Showing posts with label Beer Rye Bread. Show all posts
Showing posts with label Beer Rye Bread. Show all posts

Thursday, February 7, 2013

Beer Rye Bread





What's better than beer and bread?  A recipe that uses beer to make bread.  Oh, and bacon fat . . . bread made with beer AND bacon fat.  That's right, I said it!  

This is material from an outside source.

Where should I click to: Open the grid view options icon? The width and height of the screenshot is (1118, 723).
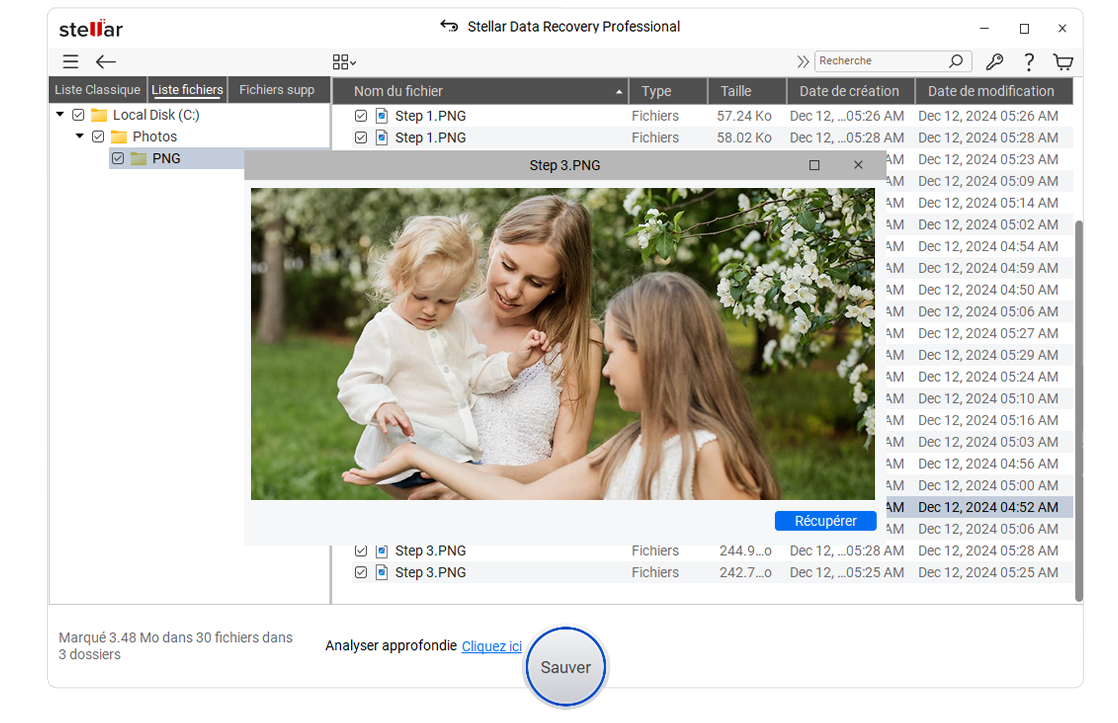344,62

Here is a  great recipe using beer and making use of my brandy spankin' new grain mill - see my post on grinding grain.

Beer Rye Bread


3 Cups Beer
1/3 Cup Bacon Fat (or Lard)
1/2 Cup Firmly Packed Light Brown Sugar
1/4 Cup Light Molasses
1/4 Cup Honey
1/2 Tablespoons Salt
2 Tablespoons Caraway Seeds
2 Packages Active Dry Yeast
1/2 Cup Warm Water
5 Cups Unsifted Rye Flour
5 To 6 Cups Unsifted White Flour















Heat beer until it just bubbles; add bacon fat, brown sugar, molasses, honey, salt, and caraway seeds. 

Cool to lukewarm. Dissolve yeast in warm water; add to lukewarm beer mixture. 

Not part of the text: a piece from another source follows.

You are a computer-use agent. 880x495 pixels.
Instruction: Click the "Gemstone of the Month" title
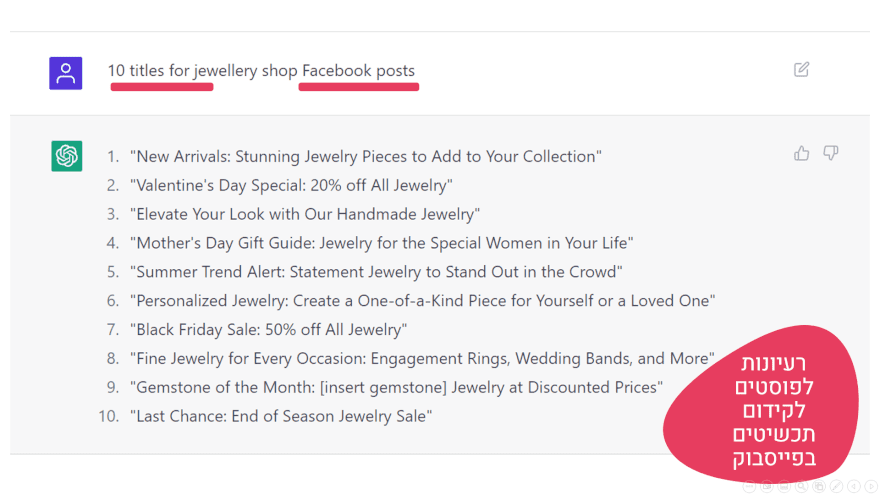396,387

Beat in rye flour and enough white flour to make soft dough. 

Turn out on a heavily floured board; knead until smooth and elastic. 

Place in a greased bowl, turning to grease top. 

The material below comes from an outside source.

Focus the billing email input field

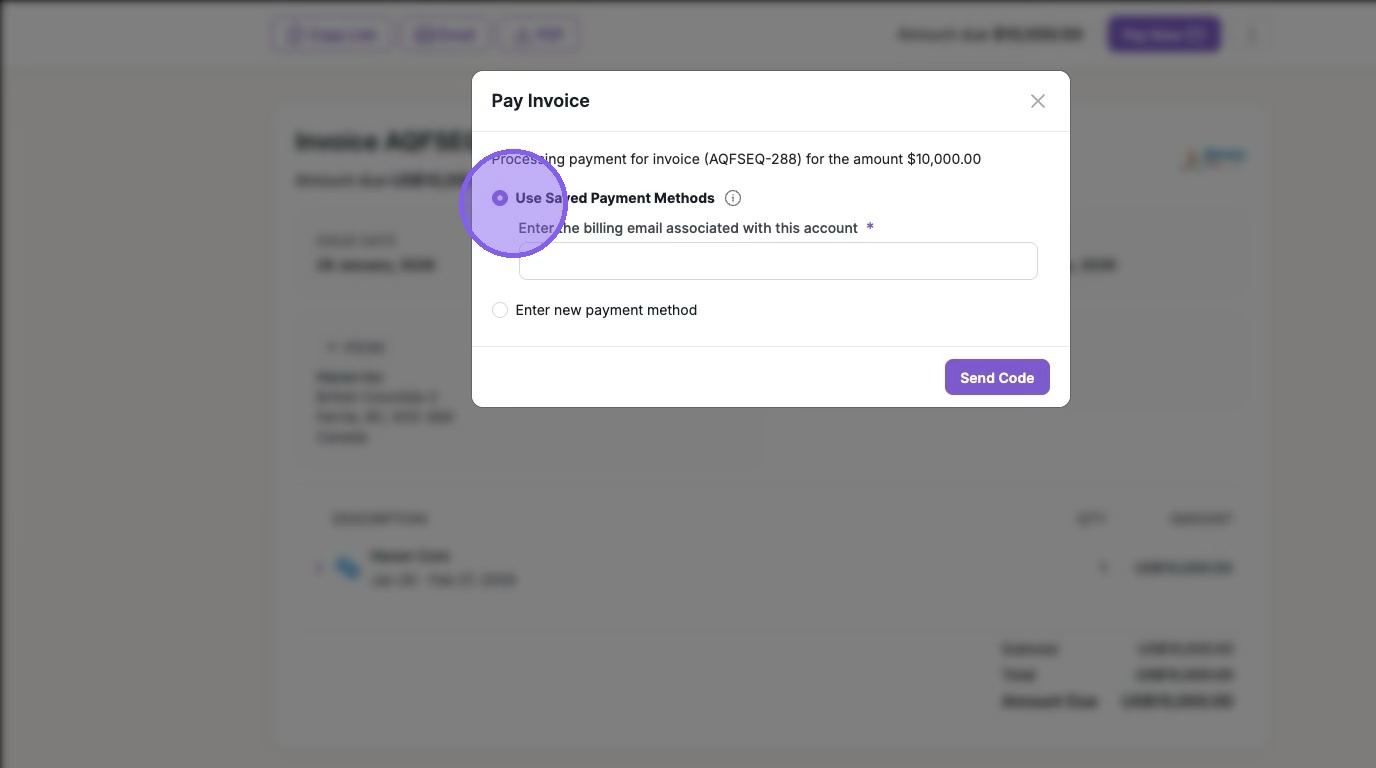point(777,261)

Cover; let rise in a warm place until double in bulk. 

Punch down dough and knead again. 

Divide in half; shape into 2 round or long ovals on a greased cookie sheet. Slash tops of loaves with a sharp knife. Let rise until double in bulk. 

Bake at 350 degrees for 40 to 45 minutes or until done.